По-русски достаточно не то что задумать преступление, а только помечтать о нём, и однажды всё внезапно перетечёт в реальность. Впрочем, Иван даже не мечтал, а просто были какие-то смутные полумысли, нехороший туман в углу черепа. И вот – убийца.
39
Примечание к №32
Русская литература была создана искусственно. Только заслуга в этом не государственной цензуры, а цензуры масонской.
Достоевский негодовал в 1864 году:
«Свиньи цензора, там, где я глумился над всем и иногда богохульствовал ДЛЯ ВИДА, то пропущено, а где из всего этого я вывел потребность веры в Христа – то запрещено. Да что они, цензора-то, в заговоре против правительства, что ли?»
Невольно вырвалось. В общем и позже, у Розанова, тоже невольно. Для того, чтобы «вольно», нужен был особый глаз, советский.

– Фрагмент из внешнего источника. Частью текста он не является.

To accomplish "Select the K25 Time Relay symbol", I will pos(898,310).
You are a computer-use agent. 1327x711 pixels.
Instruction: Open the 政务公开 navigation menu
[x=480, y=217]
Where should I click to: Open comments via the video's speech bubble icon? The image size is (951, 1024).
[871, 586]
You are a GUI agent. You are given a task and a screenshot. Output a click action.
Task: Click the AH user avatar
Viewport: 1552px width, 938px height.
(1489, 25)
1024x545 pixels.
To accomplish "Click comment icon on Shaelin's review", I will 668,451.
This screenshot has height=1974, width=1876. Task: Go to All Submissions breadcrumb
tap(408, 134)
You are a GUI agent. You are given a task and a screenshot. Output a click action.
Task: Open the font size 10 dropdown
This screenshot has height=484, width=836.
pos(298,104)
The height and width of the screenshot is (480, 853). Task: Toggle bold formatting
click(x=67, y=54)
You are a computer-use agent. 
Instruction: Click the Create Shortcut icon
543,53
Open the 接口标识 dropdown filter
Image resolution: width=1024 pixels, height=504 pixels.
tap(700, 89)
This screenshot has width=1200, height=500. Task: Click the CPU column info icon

И если Достоевскому и Розанову не хватило, то что же говорить о других? Дурачки слепенькие, ничтожненькие дурачки.
40
Примечание к №35
При полной близорукой запутанности в быту
Вот схема моих отношений с реальностью:
Однажды товарищ сказал, что может купить мне недостающие до 82-томного комплекта тома Брокгауза. Он купил один, но именно этот том у меня был. Тогда он заявил, что его можно обменять в букинистическом магазине в Столешниковом переулке. Но обменять его было нельзя, так как купленный том был с библиотечным штампом. Зато мой том был без штампа, и я пошёл его сдавать. Но отдел обмена работал в магазине до пяти часов. Я пришёл раньше на следующий день. Но этот день недели именно для этого отдела был выходным (маленькие радости социализма). Я уже не помню, как и когда я ходил с этим несчастным, безобразно разросшимся Брокгаузом (50) – а происходило это в магическое время сочинения книги… помню только, что была зима, гололёд, и я упал на спину. А шапка слетела и покатилась, покатилась… Я потом шёл домой и на ходу сочинял следующее «примечание»:
Меня всегда пугала пространственная сложность материального мира. (55) На полу в моей комнате всегда лежит что-то важное – доски, пылесос, книги, газеты, ящики, – что надо всегда обходить и обо что надо спотыкаться. Я что-то всегда строю: стол, тумбочку, шкаф, полки. Строю и не достраиваю. Всё лежит месяцами на одном месте. Я неосознанно усложняю план реальности, так как для меня существует её сложность, но не сама реальность. Усложняя её, я её складываю, уничтожаю. Складки придают ей мнимость, сценичность. В сплошном сыре мира я прогрызаю дырки. Червивый сыр – это деликатес. Но всё-таки я не только червяк (72), и возникает ощущение спутанности бытия, бессилия перед миром. Всё чего-то понаставлено, как пройти на кухню? Да и где она, уже забыл. Мне страшно. Вещей много, а я – один. Падаю на спину, как черепаха на песчаной косе. Меня должен кто-то перевернуть, «спасти», а сам я замираю, берегу силы. Кажется, что этот мир перевернут. Я перебираю лапками, а он все там же, на том же месте. И никаких Брокгаузов. В дырчатом истончении мира я обретаю уют, свободу, ценностность. Но Брокгауза-то всё равно нет. 39-й полутом: «Московскiй университетъ – Наказанiя исправительныя».
41
Примечание к №8
История (Тихомирова) вообще необычная, но возможная.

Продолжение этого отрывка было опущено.